New poll from Latino Decisions shows Republicans favor policies that allow undocumented immigrants to stay in the U.S. over deportation by more than a 2-1 marginLatino Decisions polling for Univision in November 2011 found several insightful ways to capture voters’ nuanced positions.  The pollsters asked voters, “which comes closest to your view about what government policy should be toward undocumented immigrants currently residing in the United States?  Should the government…Make all undocumented immigrants felons and send them back to their home country, Have a guest worker program that allows immigrants to remain in the United States in order to work, but only for a limited amount of time, or Allow undocumented immigrants to remain in the United States and eventually qualify for U.S. citizenship, but only if they meet certain requirements like paying back taxes and fines, learning English, and passing a background check?”  Overwhelmingly, the public – including Republicans – favored the path to citizenship option: 58% of all voters, including 53% of Republican voters, supported the path to citizenship option, 13% of all voters and 13% of Republicans who favored the guest worker option, and only 25% of all voters and 30% of Republicans who favored the deportation and felony option and only.  In sum, Republicans favor policies that allow undocumented immigrants to stay in the U.S. over deportation by 66% to 30%.

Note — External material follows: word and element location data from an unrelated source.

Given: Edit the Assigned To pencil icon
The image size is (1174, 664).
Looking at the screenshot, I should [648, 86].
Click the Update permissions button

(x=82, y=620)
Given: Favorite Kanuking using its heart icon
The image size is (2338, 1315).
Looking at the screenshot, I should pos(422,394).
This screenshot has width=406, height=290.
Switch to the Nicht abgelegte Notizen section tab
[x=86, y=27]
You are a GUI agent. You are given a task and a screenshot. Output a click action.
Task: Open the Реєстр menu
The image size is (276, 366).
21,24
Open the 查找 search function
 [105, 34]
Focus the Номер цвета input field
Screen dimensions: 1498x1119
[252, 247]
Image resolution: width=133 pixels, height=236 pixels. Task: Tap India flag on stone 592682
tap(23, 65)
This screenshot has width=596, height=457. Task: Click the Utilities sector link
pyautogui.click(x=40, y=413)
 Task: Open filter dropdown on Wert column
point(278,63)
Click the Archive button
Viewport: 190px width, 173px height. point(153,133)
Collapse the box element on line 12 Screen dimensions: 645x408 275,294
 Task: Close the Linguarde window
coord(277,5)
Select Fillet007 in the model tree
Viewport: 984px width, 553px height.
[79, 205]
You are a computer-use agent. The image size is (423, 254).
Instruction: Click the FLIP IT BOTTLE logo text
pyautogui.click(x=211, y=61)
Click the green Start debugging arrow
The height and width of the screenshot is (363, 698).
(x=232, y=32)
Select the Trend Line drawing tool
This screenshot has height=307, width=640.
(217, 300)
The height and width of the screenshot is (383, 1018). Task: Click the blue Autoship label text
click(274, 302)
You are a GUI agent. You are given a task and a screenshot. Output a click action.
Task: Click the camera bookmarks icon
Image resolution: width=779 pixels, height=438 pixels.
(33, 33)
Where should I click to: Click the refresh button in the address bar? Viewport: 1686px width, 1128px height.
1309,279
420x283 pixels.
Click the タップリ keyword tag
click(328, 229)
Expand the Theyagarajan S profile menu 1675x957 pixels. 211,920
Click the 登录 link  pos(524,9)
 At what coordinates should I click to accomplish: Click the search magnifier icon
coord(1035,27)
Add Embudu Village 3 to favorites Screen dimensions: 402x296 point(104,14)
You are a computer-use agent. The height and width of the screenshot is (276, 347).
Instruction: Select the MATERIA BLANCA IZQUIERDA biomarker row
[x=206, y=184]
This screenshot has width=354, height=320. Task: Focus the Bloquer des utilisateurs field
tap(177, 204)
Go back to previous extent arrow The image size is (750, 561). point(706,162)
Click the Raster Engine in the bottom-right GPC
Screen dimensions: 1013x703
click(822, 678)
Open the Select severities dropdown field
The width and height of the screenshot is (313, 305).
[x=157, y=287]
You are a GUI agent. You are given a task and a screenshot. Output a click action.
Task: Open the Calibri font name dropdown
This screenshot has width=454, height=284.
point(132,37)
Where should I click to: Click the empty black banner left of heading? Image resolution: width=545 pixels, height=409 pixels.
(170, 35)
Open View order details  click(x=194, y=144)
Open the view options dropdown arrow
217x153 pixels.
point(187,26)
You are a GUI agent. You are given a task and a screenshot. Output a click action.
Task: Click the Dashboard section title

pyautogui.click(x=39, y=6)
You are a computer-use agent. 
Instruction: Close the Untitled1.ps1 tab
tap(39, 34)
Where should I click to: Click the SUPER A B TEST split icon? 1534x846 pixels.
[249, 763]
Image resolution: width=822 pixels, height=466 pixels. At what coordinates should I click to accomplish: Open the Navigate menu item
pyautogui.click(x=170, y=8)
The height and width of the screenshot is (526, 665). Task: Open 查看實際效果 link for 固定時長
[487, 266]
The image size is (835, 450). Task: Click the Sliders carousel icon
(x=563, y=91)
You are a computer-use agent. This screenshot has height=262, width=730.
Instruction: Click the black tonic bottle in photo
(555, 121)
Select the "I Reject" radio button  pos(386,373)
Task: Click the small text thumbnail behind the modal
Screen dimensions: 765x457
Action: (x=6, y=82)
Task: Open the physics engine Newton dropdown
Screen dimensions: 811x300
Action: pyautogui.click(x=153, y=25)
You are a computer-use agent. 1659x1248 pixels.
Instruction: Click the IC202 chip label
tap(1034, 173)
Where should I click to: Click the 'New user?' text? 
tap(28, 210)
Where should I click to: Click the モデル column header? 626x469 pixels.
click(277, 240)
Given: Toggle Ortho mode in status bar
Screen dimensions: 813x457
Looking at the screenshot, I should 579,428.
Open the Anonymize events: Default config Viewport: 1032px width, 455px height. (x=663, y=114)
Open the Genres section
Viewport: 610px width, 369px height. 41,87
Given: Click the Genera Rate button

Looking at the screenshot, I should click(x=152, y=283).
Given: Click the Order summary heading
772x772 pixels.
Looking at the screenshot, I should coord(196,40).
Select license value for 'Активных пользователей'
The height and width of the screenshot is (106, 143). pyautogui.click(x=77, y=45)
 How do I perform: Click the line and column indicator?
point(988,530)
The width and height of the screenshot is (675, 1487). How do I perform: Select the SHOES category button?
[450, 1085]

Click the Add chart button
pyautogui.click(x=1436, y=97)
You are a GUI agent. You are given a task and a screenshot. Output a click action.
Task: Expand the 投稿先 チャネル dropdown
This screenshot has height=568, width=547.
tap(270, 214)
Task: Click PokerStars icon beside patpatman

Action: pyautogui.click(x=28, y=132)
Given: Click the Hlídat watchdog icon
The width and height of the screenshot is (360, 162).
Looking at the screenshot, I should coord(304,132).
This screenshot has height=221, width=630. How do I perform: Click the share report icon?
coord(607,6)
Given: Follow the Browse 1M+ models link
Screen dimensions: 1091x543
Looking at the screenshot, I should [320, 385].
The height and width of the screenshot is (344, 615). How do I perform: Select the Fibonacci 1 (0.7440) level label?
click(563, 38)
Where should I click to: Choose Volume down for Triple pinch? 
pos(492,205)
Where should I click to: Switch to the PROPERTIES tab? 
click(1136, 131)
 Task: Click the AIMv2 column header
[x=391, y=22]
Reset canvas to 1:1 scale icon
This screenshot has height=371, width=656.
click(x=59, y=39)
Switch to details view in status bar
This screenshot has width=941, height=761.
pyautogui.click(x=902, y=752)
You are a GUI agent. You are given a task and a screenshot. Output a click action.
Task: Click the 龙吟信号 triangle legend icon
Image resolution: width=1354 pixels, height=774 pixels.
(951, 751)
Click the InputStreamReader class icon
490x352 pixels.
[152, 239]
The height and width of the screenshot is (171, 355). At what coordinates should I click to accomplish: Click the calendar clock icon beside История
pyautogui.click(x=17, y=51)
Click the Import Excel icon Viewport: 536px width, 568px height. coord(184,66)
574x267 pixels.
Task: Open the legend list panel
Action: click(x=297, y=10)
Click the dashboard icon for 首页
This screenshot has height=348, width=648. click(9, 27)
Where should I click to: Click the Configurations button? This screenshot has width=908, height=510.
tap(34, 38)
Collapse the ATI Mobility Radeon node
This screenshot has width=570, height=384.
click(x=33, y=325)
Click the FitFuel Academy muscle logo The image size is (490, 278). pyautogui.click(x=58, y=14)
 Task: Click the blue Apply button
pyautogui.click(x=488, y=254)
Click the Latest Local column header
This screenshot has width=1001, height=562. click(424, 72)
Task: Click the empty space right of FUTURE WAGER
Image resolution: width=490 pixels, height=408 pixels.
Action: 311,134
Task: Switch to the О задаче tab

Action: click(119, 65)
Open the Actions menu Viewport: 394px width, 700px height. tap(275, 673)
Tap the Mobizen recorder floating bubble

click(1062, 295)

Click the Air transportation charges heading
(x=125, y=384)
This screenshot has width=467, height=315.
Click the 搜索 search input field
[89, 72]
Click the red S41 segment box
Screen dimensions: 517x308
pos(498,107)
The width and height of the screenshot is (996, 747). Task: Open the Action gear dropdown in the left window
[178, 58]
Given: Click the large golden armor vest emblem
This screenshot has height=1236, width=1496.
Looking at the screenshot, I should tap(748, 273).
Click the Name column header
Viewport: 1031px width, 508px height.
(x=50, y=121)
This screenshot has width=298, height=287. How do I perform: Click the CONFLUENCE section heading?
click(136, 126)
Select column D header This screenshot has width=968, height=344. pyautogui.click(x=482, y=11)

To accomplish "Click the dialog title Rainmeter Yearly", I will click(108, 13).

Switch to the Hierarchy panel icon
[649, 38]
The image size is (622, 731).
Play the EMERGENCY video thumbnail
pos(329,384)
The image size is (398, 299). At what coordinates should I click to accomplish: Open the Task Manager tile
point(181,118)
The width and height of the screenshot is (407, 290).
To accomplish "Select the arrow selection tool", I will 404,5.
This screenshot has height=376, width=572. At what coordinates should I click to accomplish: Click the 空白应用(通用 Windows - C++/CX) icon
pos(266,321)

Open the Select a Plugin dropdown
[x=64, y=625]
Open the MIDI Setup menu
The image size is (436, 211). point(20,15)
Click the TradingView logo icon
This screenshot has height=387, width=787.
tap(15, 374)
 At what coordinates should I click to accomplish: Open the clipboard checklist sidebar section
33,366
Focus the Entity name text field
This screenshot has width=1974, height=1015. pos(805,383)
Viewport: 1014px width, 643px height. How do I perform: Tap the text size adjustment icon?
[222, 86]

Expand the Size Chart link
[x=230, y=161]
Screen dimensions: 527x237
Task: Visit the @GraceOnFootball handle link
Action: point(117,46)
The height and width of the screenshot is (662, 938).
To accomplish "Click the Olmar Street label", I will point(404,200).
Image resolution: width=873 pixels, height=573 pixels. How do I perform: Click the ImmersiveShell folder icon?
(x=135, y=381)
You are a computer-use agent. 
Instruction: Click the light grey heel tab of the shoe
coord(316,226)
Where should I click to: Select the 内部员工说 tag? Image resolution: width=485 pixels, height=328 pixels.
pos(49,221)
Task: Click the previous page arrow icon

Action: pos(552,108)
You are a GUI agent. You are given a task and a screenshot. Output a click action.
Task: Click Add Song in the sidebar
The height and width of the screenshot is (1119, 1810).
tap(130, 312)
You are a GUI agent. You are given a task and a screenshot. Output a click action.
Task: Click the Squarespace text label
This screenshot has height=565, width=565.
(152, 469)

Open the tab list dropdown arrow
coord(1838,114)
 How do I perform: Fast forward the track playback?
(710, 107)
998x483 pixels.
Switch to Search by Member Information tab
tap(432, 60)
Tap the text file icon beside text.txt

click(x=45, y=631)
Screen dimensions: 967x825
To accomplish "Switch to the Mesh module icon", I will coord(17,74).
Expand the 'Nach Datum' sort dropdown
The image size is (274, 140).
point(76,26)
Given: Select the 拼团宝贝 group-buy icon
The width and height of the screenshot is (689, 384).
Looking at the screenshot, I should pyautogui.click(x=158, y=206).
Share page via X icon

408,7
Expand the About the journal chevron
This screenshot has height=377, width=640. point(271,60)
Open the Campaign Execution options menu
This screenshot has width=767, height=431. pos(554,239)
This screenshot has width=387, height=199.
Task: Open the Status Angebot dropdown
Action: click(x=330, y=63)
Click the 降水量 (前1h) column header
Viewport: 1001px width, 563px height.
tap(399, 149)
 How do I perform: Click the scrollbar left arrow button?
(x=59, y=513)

Fox News Channel poll shows Republicans support a “both/and” approach.  In an August 2010 Fox poll, Opinion Dynamics found the following: “Do you favor or oppose giving illegal immigrants who pay taxes and obey the law a second chance and allowing them to stay in the United States?”  All voters favored allowing undocumented immigrants to stay in the U.S. by a margin of 68%-27%; Republicans favored it 63%-33%.  “Thinking about the issue of immigration, do you think the federal government’s top priority should be securing the country’s borders, or passing new immigration legislation, or should both be done at the same time?”  All voters favored securing the border first by a margin of 21%-7% over passing new immigration legislation, but 68% favored doing both simultaneously; Republicans favored securing the border first by 28%-4% over new legislation, but 65% favored doing both simultaneously.   Again, when presented with the option of enforcement and path to legal status, the majority of all voters and the majority of Republicans support doing both.

This stands in contrast to CNN polling, which consistently presents a false choice on immigration policy.  For example, polling released in late November 2011 by CNN/ORC asked, “What should be the main focus of the U.S. government in dealing with the issue of illegal immigration — developing a plan that would allow illegal immigrants who have jobs to become legal U.S. residents, or developing a plan for stopping the flow of illegal immigrants into the U.S. and for deporting those already here?”  By a 55% – 42% margin, voters support the option that involves stopping illegal immigration – a margin that is 71%-27% among Republicans.  This “either/or” proposition completely misses the more nuanced and complex views held by voters.

Concluded Sharry:

Without a doubt, there is a group of anti-immigrant Republican voters.  However, pundits and candidates alike often mistake their size and significance.  The polling is quite clear.  A majority of Republican voters want the same things that most Americans want on immigration – smart solutions rather than simplistic sound bites.